* **WHAT IS REQUIRED**:
Could you reproduce the listing below word for word, leaving out the pictures?

Listing from a data source:
=======

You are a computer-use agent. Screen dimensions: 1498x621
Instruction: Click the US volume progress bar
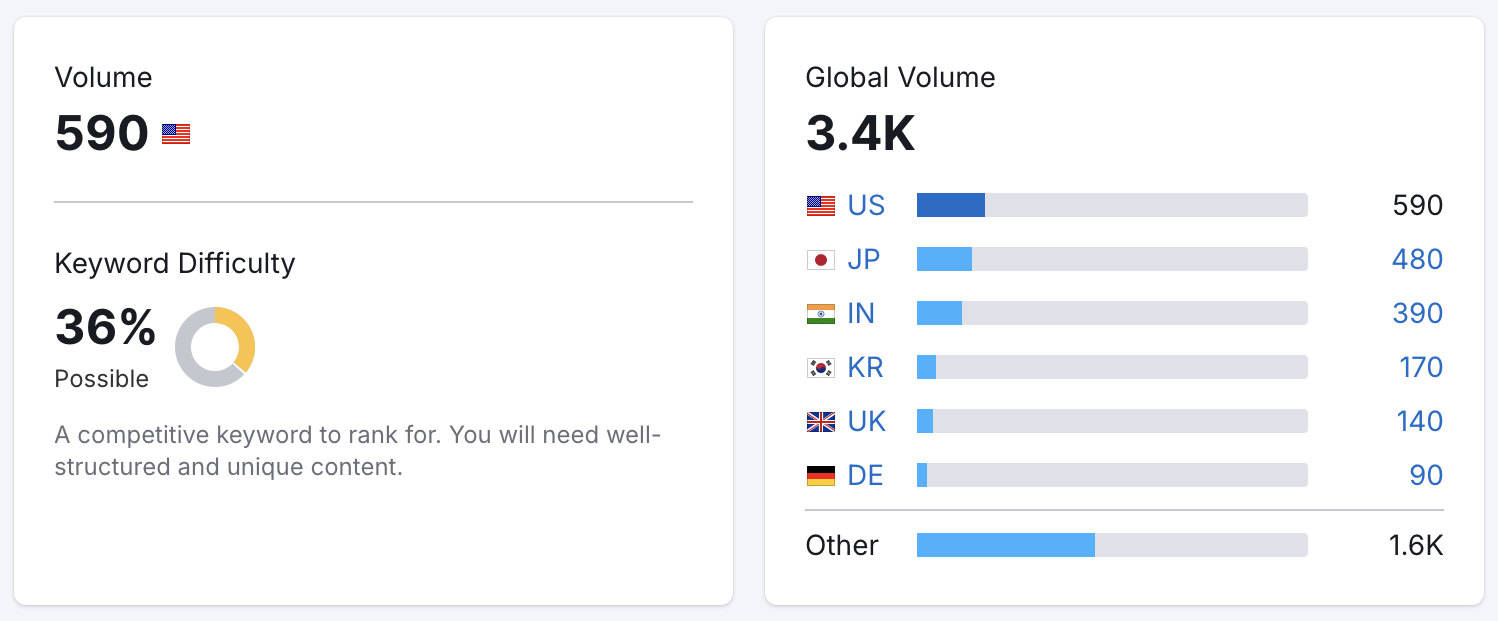1112,205
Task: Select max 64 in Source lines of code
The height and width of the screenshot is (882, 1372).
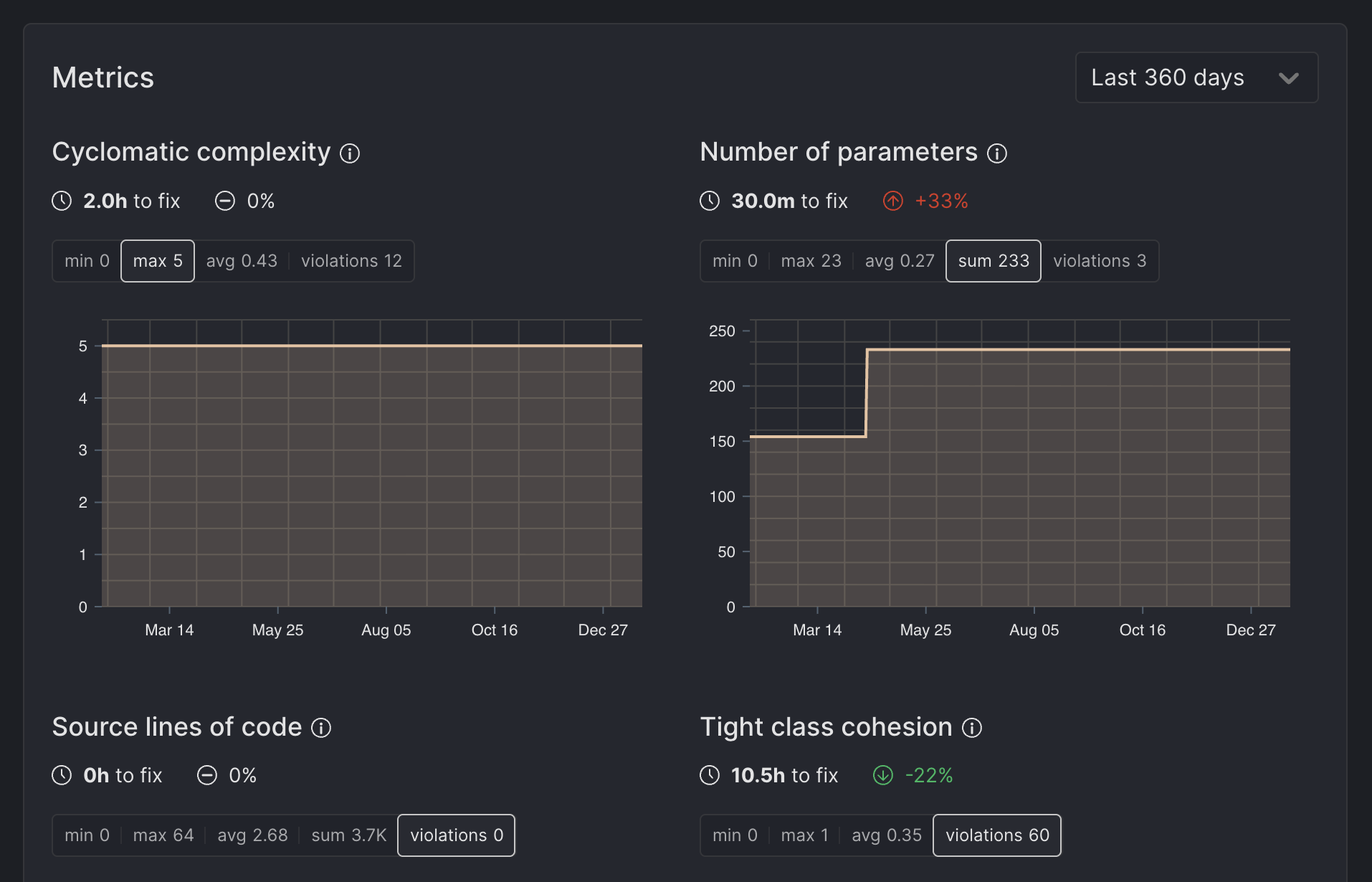Action: tap(163, 835)
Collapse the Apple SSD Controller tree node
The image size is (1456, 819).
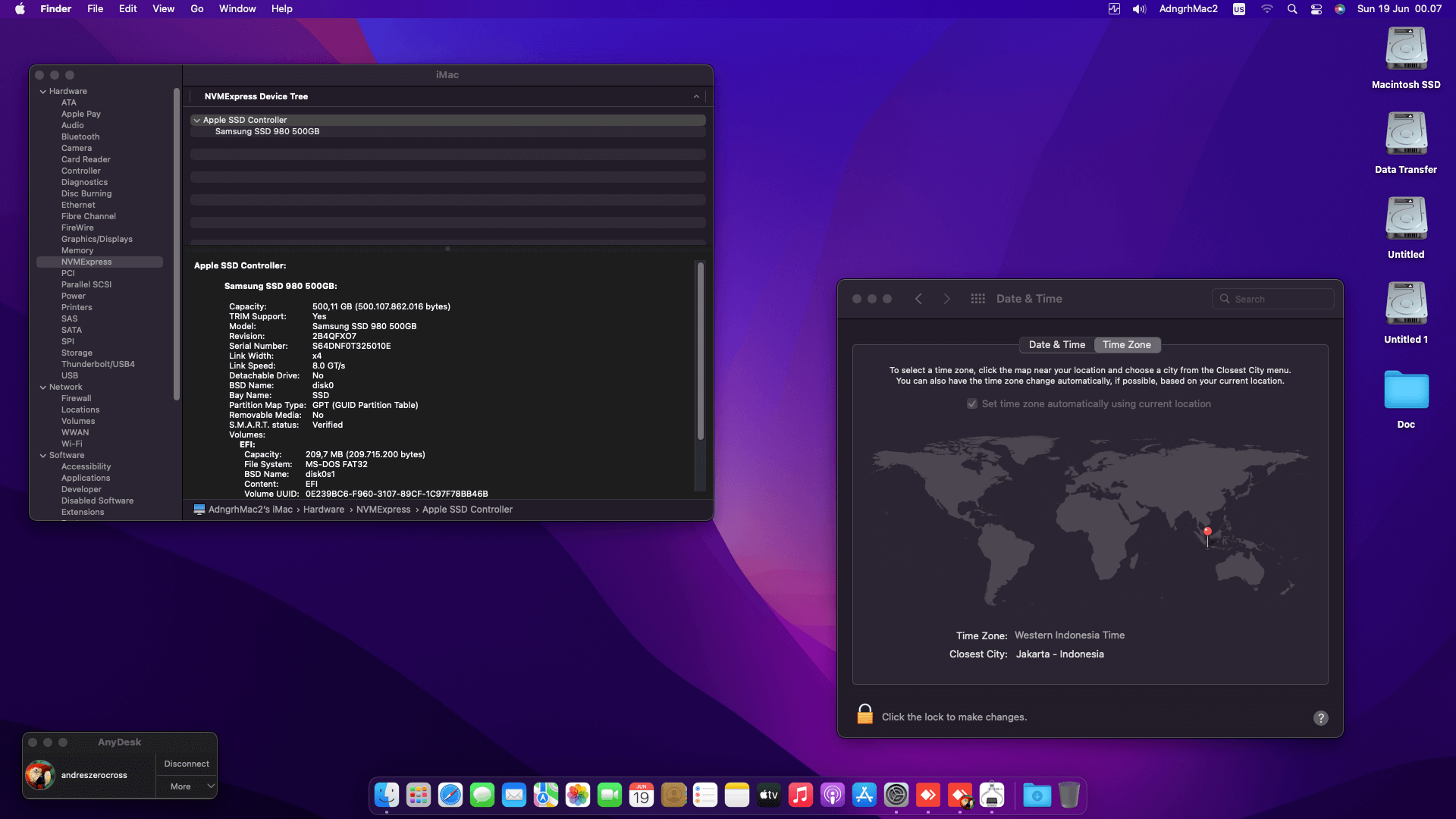(x=197, y=121)
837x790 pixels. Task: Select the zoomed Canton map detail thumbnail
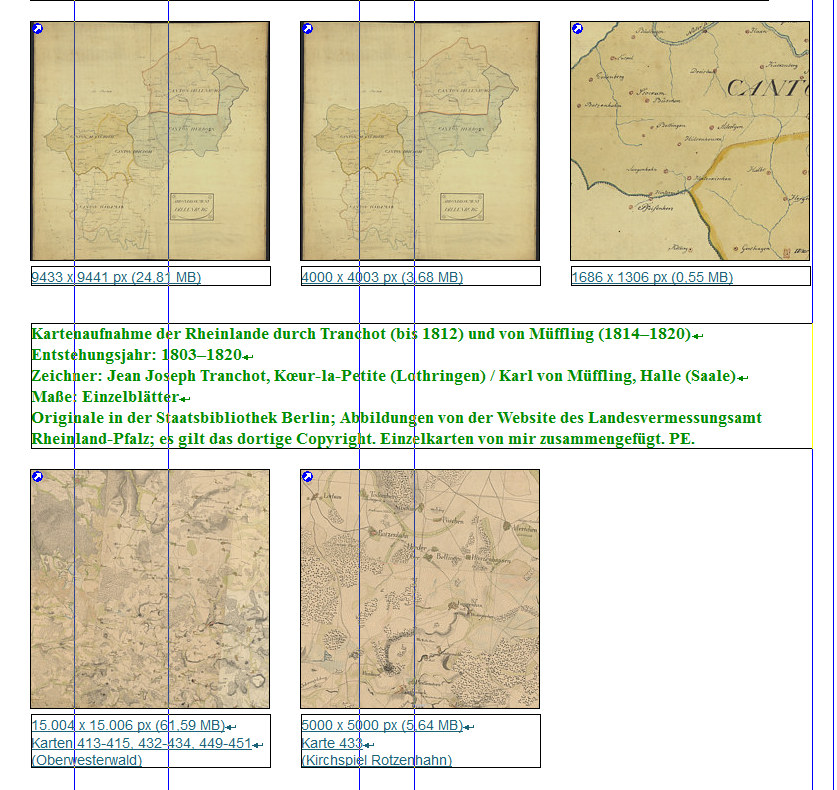pos(690,141)
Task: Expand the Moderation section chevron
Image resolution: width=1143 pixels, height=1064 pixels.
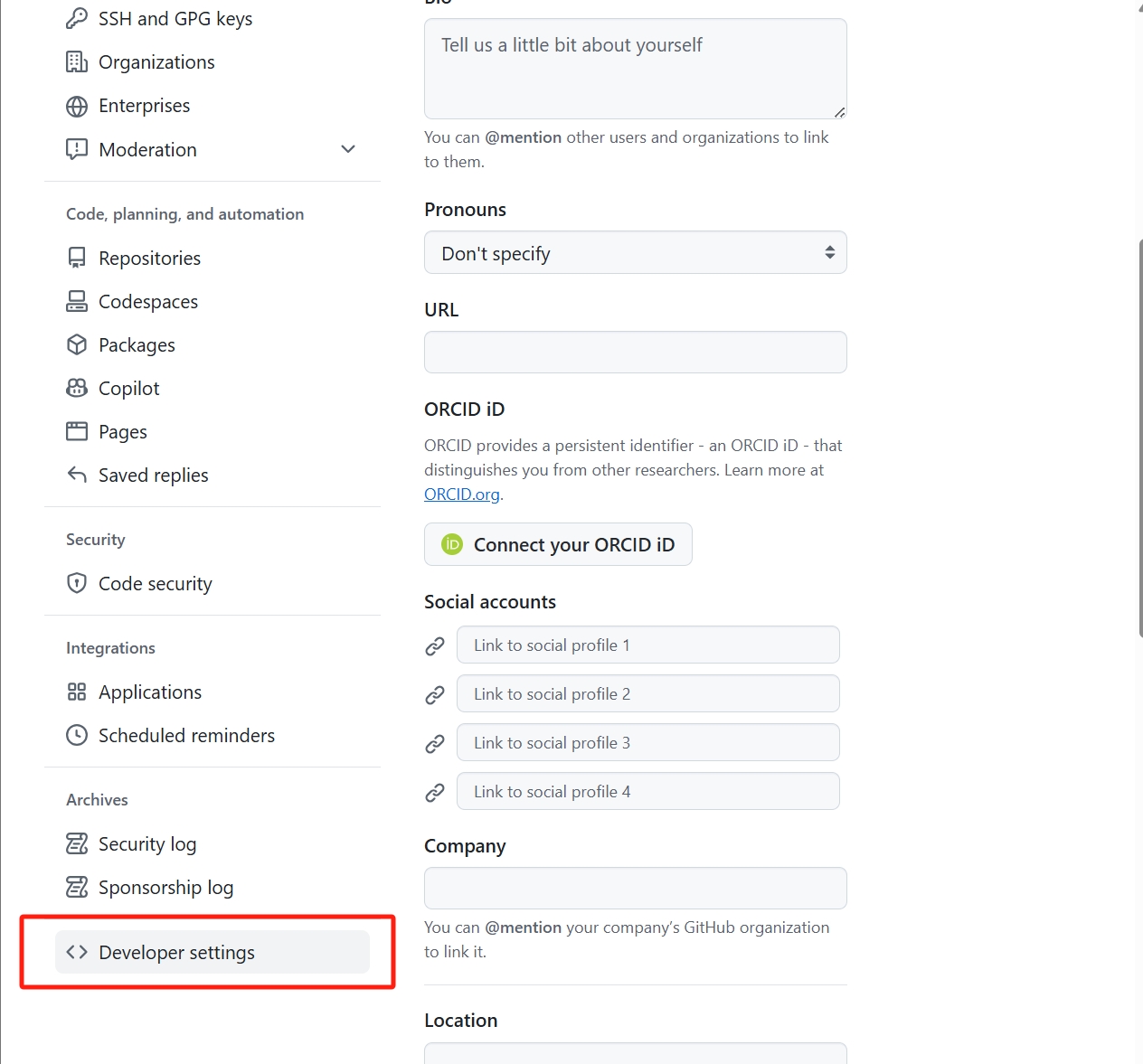Action: coord(348,149)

=======

* **FINAL RESULT**:
You are a computer-use agent. Screen dimensions: 1498x621
Instruction: Click the US volume progress bar
1112,205
Task: Select max 64 in Source lines of code
The height and width of the screenshot is (882, 1372).
Action: tap(163, 835)
Collapse the Apple SSD Controller tree node
The image size is (1456, 819).
(x=197, y=121)
837x790 pixels. Task: Select the zoomed Canton map detail thumbnail
pos(690,141)
Task: Expand the Moderation section chevron
Image resolution: width=1143 pixels, height=1064 pixels.
Action: coord(348,149)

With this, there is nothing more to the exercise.